I got tucked into bed; I get so, so tired. Exhausted after just a couple of hours up like I haven’t slept in weeks. Toddler boy sat in with me – he was in his pram, naughty I know but he likes it for chilling out so I’m okay with that. He watched Pocoyo on Netflix – if your small person has never watched it, I thoroughly recommend. It’s highly entertaining. That lasted long enough for me to talk to the doctor on the phone. She’s giving me a new prescription for ‘rescue’ meds; they will help me to calm when I’m in the midst of an anxiety attack. She renewed my Sertraline and said that I can now get it ordered with the chemist so that I don’t run out again. So that’s that done too; kindness can be keeping myself medicated and in chemical balance.
Naps, small people picked up from school, a clean house and my baby. That’s a good day, even when it isn’t. My smalls came home from school well, the 16 year old picked them up. Kindness again. I cooked a Friday meal – easy peasy and something everyone likes. They all ate and off they popped to play. It’s just about bedtime and they’re all chilled and happy. The 4 and 6 year olds are in bed chilling and playing.
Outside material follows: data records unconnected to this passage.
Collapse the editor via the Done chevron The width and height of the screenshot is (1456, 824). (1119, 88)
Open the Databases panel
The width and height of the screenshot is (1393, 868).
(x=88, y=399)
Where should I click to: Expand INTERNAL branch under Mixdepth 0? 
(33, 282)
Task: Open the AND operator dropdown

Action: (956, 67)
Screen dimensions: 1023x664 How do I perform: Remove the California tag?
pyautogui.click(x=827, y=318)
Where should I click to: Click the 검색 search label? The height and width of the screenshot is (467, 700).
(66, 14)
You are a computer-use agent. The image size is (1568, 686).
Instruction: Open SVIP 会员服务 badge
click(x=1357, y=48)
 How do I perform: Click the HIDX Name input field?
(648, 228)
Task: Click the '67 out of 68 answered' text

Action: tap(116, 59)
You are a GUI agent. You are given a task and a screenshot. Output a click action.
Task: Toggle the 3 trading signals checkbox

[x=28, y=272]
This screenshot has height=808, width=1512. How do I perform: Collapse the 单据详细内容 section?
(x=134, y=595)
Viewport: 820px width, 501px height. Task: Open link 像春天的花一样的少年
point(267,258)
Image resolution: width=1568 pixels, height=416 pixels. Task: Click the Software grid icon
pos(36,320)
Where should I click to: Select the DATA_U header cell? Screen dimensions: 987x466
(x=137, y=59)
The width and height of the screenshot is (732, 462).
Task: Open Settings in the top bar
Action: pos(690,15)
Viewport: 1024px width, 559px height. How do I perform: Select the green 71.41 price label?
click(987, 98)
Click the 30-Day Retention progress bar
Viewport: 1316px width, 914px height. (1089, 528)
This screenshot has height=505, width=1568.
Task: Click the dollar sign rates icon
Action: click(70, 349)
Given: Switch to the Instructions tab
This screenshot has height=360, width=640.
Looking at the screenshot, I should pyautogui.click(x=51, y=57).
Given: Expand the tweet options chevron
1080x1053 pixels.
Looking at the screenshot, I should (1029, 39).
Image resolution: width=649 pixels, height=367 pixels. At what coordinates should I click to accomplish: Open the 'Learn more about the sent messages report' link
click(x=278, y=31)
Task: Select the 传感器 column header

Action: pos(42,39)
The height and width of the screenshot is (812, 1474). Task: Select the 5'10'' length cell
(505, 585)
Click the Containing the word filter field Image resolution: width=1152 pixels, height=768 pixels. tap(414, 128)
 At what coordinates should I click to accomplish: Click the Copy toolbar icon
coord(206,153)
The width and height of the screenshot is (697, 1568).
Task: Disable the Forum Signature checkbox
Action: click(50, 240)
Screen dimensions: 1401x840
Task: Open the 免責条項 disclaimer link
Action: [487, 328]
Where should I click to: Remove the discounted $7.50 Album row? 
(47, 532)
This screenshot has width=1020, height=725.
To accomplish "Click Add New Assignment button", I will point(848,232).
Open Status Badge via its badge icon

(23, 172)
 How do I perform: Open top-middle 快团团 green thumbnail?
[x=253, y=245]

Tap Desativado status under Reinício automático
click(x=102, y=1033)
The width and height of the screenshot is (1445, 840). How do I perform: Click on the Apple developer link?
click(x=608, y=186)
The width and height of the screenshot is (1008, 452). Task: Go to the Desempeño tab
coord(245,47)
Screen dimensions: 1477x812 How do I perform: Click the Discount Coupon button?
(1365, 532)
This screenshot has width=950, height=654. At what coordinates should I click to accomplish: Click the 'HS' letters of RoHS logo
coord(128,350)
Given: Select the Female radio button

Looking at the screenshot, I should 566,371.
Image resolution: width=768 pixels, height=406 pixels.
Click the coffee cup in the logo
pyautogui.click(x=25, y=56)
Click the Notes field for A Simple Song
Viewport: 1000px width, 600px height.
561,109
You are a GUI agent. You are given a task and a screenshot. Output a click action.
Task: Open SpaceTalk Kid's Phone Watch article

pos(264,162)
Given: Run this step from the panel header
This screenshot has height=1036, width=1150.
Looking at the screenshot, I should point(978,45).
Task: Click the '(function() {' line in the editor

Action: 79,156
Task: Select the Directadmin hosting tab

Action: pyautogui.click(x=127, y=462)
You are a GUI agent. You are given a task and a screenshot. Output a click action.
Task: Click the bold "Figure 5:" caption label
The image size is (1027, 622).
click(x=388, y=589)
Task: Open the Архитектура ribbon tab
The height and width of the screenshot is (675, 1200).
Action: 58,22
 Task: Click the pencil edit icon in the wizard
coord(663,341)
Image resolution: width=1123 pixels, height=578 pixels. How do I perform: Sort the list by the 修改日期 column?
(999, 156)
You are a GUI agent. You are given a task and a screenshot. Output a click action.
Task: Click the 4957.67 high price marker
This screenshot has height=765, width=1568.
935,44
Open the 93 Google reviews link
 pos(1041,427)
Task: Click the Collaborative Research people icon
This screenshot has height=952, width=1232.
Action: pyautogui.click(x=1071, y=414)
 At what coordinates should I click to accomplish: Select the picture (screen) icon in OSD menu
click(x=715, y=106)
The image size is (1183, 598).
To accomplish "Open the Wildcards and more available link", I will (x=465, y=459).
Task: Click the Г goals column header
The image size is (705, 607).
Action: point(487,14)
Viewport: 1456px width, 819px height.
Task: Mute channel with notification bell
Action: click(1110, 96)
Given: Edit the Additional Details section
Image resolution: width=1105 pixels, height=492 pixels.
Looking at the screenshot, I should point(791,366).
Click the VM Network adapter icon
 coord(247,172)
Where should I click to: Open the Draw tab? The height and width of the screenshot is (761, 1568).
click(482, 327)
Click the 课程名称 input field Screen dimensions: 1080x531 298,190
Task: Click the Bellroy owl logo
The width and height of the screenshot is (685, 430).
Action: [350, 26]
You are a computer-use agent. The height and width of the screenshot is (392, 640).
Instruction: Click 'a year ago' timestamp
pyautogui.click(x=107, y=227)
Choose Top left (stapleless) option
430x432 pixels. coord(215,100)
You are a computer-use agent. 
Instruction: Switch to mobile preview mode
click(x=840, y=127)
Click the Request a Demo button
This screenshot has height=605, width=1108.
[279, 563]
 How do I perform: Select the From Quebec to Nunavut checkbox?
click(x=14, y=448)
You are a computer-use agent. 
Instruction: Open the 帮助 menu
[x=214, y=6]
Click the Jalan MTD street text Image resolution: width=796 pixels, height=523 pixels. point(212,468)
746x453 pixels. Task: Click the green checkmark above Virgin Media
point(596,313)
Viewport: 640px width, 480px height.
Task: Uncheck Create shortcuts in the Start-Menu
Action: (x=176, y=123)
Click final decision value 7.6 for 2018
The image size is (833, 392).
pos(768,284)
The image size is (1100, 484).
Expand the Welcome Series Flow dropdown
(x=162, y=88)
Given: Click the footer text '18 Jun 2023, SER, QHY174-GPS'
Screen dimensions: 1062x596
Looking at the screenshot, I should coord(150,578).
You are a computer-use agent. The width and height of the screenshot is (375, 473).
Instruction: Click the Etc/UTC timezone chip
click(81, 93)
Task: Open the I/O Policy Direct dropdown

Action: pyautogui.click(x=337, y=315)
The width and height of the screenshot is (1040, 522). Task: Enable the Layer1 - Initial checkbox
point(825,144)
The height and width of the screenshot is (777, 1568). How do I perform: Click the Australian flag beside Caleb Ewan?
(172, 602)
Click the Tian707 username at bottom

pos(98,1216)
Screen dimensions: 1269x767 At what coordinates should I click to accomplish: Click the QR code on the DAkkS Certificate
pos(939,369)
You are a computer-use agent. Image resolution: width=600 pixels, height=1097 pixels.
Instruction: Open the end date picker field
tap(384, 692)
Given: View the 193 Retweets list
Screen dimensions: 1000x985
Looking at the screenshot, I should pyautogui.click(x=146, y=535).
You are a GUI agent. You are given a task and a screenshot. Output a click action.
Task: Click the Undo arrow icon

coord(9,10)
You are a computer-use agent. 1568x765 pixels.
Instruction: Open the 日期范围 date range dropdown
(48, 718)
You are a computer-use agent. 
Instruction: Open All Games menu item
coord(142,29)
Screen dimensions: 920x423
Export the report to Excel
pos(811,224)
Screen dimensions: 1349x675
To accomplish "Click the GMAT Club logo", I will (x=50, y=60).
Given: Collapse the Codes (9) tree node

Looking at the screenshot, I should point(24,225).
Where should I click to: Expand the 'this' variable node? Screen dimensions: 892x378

The 9 year old is drawing, the baby is in bed and the older lads are playing computers. Im freshly bathed and relaxing. My mood is still cautiously lifting. I’m feeling fragile and still somewhat vulnerable but I’m okay. That’s the important thing. It’s been a good day, full of kindness and caring.
Sometimes you have to let go of the expectations and the parental guilt and the hammer you hold yourself with. Sometimes you have to take that sword from over your head and set it down, ready to pick it up again another day. Sometimes you have to draw a line in the sand, climb into your little nest and hide from the world. Sometimes it’s enough to be yourself in the bosom of your family. To be kind to yourself. To be kind to others. Sometimes we all need a little kindness.